Euclid’s first public images are giving astronomers a clearer look at why AI systems struggle to find rare gravitational lens events and how a small set of real examples can fix the problem. A team working with the European Space Agency’s new telescope reports that adding only a few hundred real lenses to training sets has sharply improved the performance of machine learning tools that hunt these unusual cosmic scenes.
Strong lensing happens when a massive galaxy bends the light of a more distant one behind it, forming arcs or repeated images. These cases help track dark matter and measure how fast the universe expands. Euclid is designed to find about 170,000 of them across its full survey, a huge jump from the numbers available today. That scale makes fast and dependable automated searches essential.

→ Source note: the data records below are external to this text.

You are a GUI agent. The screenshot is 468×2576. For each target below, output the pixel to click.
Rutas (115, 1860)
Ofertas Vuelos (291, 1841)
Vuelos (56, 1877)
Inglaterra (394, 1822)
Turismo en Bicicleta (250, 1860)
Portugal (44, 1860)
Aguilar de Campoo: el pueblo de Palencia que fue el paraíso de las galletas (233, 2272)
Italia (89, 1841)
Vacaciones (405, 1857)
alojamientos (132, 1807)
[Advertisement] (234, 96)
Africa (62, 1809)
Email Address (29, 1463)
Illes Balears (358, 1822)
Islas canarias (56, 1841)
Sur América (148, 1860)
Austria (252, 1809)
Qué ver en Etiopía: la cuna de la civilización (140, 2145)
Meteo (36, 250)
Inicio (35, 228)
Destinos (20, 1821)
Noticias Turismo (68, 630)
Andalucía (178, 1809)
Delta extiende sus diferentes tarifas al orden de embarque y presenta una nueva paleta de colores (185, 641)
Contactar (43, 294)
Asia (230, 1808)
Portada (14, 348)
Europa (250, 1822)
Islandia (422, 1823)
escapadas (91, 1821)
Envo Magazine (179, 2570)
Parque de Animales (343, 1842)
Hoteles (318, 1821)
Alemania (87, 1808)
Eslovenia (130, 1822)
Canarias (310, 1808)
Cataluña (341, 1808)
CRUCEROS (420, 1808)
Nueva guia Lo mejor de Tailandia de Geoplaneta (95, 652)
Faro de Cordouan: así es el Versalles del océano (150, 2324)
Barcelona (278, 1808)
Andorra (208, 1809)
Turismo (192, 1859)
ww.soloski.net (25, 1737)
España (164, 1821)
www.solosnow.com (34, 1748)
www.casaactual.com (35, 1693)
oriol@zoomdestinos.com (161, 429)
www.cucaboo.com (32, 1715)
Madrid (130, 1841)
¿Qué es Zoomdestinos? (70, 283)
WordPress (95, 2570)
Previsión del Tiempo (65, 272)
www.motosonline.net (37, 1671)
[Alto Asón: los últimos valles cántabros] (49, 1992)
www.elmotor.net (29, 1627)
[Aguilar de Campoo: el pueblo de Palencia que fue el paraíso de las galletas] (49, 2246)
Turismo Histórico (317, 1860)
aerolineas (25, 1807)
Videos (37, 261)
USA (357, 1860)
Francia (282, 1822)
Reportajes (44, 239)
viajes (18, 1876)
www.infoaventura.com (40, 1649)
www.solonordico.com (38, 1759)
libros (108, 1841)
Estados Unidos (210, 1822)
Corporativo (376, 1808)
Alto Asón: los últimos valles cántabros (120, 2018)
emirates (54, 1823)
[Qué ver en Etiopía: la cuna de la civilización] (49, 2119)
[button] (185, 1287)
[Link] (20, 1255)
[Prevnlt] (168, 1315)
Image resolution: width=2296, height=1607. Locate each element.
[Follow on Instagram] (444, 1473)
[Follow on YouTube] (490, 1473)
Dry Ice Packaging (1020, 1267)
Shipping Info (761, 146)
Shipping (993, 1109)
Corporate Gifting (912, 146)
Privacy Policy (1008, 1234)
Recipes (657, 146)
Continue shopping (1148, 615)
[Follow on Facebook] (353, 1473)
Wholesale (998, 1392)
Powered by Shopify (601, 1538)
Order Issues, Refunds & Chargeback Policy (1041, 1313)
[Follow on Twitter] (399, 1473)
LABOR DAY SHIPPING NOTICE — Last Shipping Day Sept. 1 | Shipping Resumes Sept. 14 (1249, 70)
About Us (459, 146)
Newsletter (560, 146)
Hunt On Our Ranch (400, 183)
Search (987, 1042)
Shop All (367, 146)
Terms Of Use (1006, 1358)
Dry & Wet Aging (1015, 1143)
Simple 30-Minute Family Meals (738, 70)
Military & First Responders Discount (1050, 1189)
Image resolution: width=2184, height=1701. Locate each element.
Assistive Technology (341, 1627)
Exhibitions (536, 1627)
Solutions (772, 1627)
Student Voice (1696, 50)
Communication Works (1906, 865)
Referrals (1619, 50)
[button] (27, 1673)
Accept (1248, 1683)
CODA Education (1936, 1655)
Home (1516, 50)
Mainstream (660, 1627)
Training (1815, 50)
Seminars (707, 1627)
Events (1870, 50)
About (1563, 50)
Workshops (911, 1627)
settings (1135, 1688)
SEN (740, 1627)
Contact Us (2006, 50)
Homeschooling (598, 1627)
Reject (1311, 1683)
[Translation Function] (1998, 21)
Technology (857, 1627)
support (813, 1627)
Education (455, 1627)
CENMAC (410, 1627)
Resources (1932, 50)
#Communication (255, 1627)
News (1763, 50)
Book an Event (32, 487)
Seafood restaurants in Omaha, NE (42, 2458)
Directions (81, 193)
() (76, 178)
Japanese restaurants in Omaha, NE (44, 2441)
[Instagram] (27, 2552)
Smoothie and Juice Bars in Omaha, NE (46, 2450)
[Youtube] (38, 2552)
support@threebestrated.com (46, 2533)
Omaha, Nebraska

Until now, most AI models learned from simulations because real lenses are so scarce. These simulated images look good to the eye, but they are still idealized. When networks trained on them see actual space data, performance drops. One model that handled simulations with ease fell to half its recovery rate on real Euclid images and produced far more false alarms. It turned out the model had learned shortcuts hidden in synthetic data, not the patterns that matter in the real sky.
Euclid’s Quick Release 1, which covers just 63 square degrees, provided the first chance to test a better approach. A mix of AI tools, public volunteers, and expert review identified about 500 promising lenses in this small patch. Researchers retrained Zoobot, the top network from the initial search, by mixing these real examples with the usual simulations.
The change was striking. The model’s F1 score on real data climbed from about 0.37 to 0.65. That level of improvement means far fewer images need human checking to confirm the same number of lenses. Most of the boost came from the real lenses themselves, which taught the system what arcs look like under Euclid’s true noise and imaging quirks. The real non-lenses helped reduce mistakes, especially cases where ordinary galaxy features fooled the model.
Euclid’s next release will cover a much wider area, bringing thousands more confirmed lenses into the training pool. The Rubin Observatory’s survey, starting soon, faces the same challenge and may benefit from the same method. The early message from Euclid is that simulations help, but real images are the key to making AI searches reliable at the scale modern astronomy demands.